If you’re absolutely new to the fitness world, you might be unfamiliar with the term “resistance training.” I’m afraid you’re in for a (possibly disappointing) surprise — what we’re really talking about here is weight lifting. The point of the exercise is to increase the strength of your muscles by subjecting them to resistance, and the tried-and-true way to do that is with weights.
Deciding that it’s high time you started doing some resistance work doesn’t mean that you’re destined to become a hulking, bodybuilding bulldozer made of muscle. In fact, many experts have verified that muscle strength and muscle size are not nearly as related as you might think. You can do a lot of great work to make yourself stronger and leaner without bulking up. Of course, if you really would like to get huge, strength training is perfect for you!
The Role Of Cardio
Another unfounded stereotype about strength training is that its devotees send all of their workout time in the weight room. While it’s true that some individuals might get a little too intimate with the weightlifting bench, a proper fitness routine includes resistance work as just one part of a well-rounded exercise plan. Resistance training and cardio need to work together if you’re going to get the best results.
Cardiovascular exercise improves your stamina and endurance, which can be extremely important when you’re doing challenging resistance work. It also increases blood flow throughout your body, particularly to your muscles. Obviously, you’ll be needing that extra burst of oxygen and nutrients when you’re straining to lift heavy weights!
If your goals are slanted heavily towards muscle-building, you might be leery about cardio exercise. I’ve read the same worrisome articles you have about how extended cardiovascular exertion alters your body’s growth hormones and slows down or reverses the process of muscle growth. That doesn’t mean that all cardio is your enemy; it’s the endless workouts you have to avoid. Try short, intense cardio workouts like wind sprints, hill climbing, or interval training.
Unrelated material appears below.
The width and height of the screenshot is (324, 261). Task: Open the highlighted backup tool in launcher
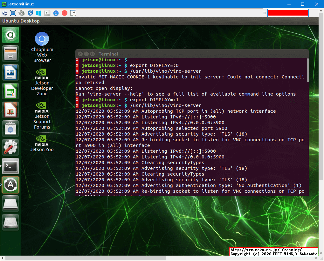coord(10,184)
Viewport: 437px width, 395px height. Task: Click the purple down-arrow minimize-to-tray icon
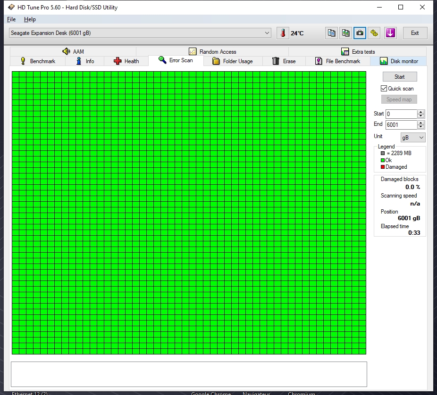[x=390, y=33]
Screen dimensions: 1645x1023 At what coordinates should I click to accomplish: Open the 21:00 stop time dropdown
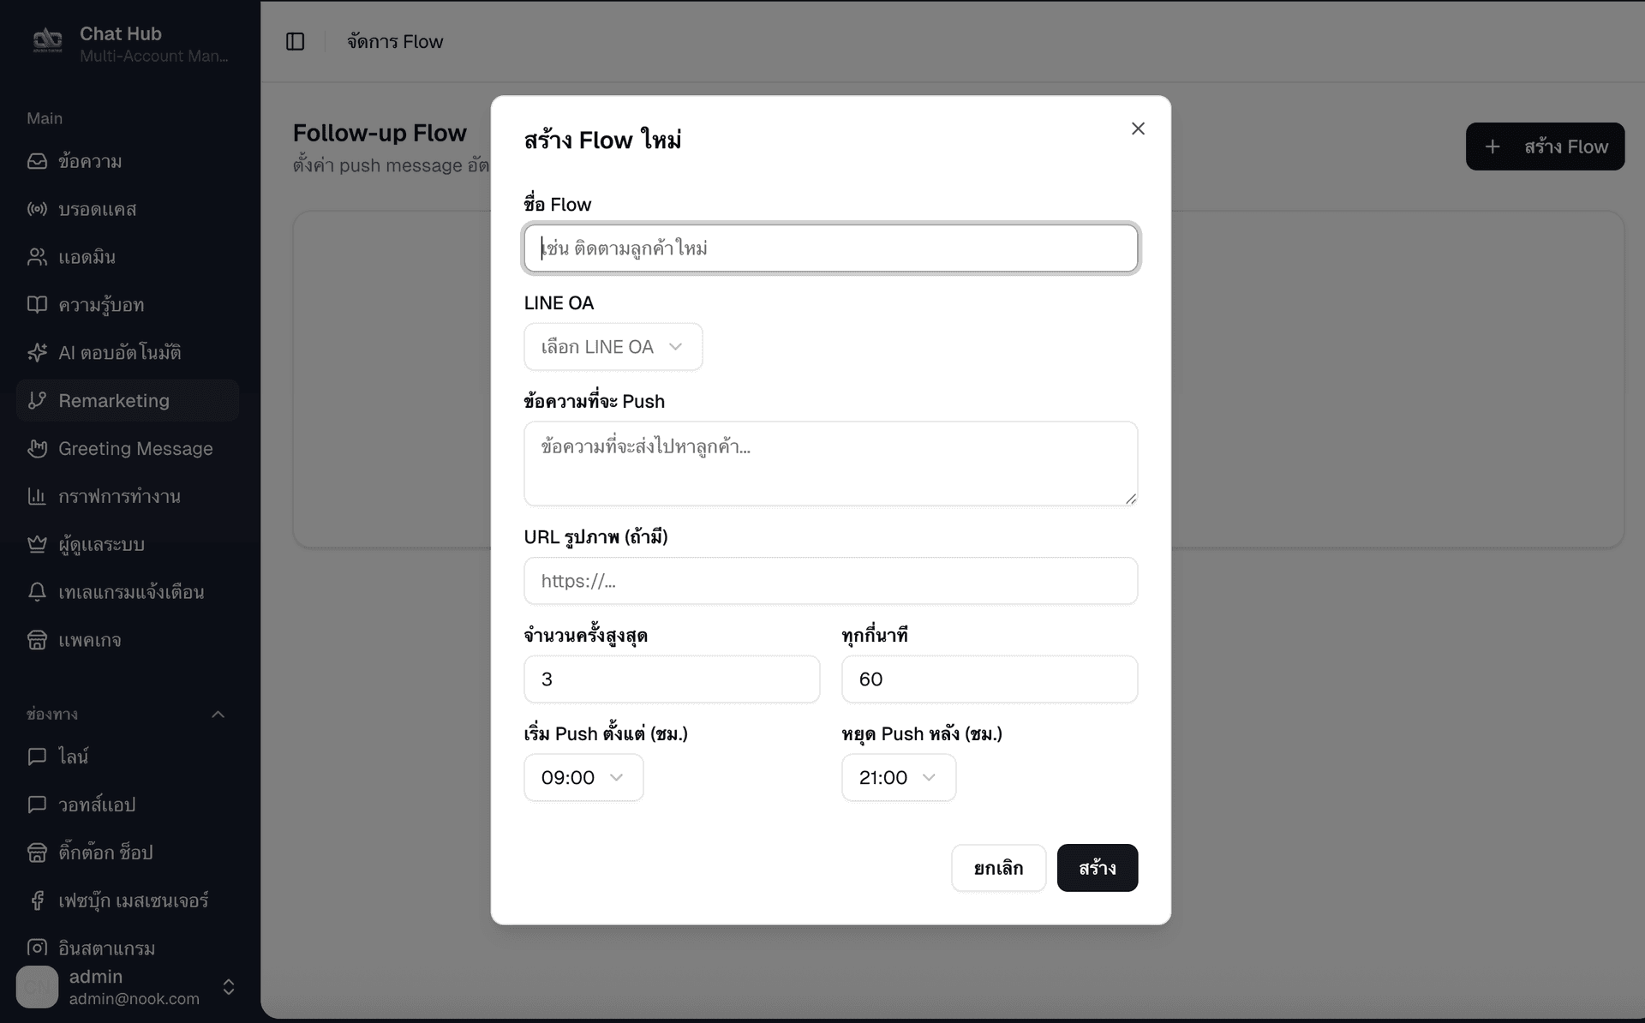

Longer Workouts Aren’t Better Workouts
Besides leaving room in your workout schedule for a regular dose of cardio, you may get better results if you make a conscious effort to minimize your time lifting weights. Hormones play an important role here, too. Basically, as soon as you start working out, your endocrine system goes into “panic mode” and floods your body with performance-enhancing hormones like testosterone. While that initial burst lasts, your resistance-fighting capabilities will be superb, and you’ll lift weights like a man or woman possessed.
If you push yourself to stay in the weight room for hours on end, you’ll naturally run into a case of diminishing returns. As you exhaust different muscle groups, you’ll be capable of doing less and less if you try to soldier on. Thanks to the hormonal surge described above, the point of diminishing returns is probably a lot closer to the start of your workout than you think!
I know that few people have the free time to schedule their whole day around their fitness plans. Still, breaking up your strength training into many smaller sessions with plenty of time in between them is the best way to maximize the results you get out of your efforts. Many professionals recommend doing no more than five different lifts (and no more than five reps on each lift) in a single workout. Your schedule may not accommodate multiple resistance workouts in a day, but it’s still helpful to keep individual workouts brief.
Concentrate On Form First
I may have put the cart a little before the horse by diving into scheduling and other advanced concerns. When you’re first starting out with resistance training, your number one priority has to be mastering proper form. This is especially true for traditional free weights, but it applies to alternative resistance methods like using Nautilus machines or doing plyometrics, too.
Until you have your form down pat, you run the risk of injuring yourself every time you work out. This is especially true once you start using weights that are close to (or right at) your physical limits. You shouldn’t challenge yourself in this way (or waste your time thinking about pace and speed) until you know you’re doing each exercise properly.
Break Out The Notebook
Taking notes is an integral part of effective strength training, believe it or not. Unlike cardio workouts where the main goal is to maintain a steady level of exertion over a given amount of time, your goals in strength training are going to be constantly evolving. You need to track your progress carefully in order to keep moving forward.
The basic information you need to keep track of is how much resistance you’re using for each exercise you’re regularly performing. This means logging what weights you use and how many reps you complete in every workout. If you take this information down consistently, you’ll be able to push yourself and maintain continuous improvement.
The benefits of resistance training
There are literally hundreds of different resistance workouts out there waiting for you. Building a routine that works for you will take a fair amount of experimentation and trial-and-error. Hopefully, the information I’ve shared here will remain applicable no matter what form of strength training you choose to focus on.